Target pointing data:
_ _ _ _

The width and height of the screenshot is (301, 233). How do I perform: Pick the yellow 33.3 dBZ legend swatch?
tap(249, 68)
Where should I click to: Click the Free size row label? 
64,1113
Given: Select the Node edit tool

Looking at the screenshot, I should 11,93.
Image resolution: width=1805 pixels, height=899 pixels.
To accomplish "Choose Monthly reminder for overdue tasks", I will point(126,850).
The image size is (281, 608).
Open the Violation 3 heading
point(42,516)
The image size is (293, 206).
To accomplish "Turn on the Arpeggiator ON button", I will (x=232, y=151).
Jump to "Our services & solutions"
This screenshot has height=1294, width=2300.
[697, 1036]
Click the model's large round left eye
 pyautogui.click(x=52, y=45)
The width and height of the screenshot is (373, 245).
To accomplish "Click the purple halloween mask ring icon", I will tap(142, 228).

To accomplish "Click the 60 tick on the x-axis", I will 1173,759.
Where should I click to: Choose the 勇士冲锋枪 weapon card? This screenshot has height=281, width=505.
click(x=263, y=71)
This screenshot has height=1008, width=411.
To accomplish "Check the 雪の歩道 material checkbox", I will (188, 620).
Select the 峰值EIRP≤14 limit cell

_ _ _ _

— Direction —
Reproduce all of the material above line for line, with no changes.

— Result below —
The width and height of the screenshot is (301, 233). How do I perform: Pick the yellow 33.3 dBZ legend swatch?
tap(249, 68)
Where should I click to: Click the Free size row label? 
64,1113
Given: Select the Node edit tool

Looking at the screenshot, I should 11,93.
Image resolution: width=1805 pixels, height=899 pixels.
To accomplish "Choose Monthly reminder for overdue tasks", I will point(126,850).
The image size is (281, 608).
Open the Violation 3 heading
point(42,516)
The image size is (293, 206).
To accomplish "Turn on the Arpeggiator ON button", I will (x=232, y=151).
Jump to "Our services & solutions"
This screenshot has height=1294, width=2300.
[697, 1036]
Click the model's large round left eye
 pyautogui.click(x=52, y=45)
The width and height of the screenshot is (373, 245).
To accomplish "Click the purple halloween mask ring icon", I will tap(142, 228).

To accomplish "Click the 60 tick on the x-axis", I will 1173,759.
Where should I click to: Choose the 勇士冲锋枪 weapon card? This screenshot has height=281, width=505.
click(x=263, y=71)
This screenshot has height=1008, width=411.
To accomplish "Check the 雪の歩道 material checkbox", I will (188, 620).
Select the 峰值EIRP≤14 limit cell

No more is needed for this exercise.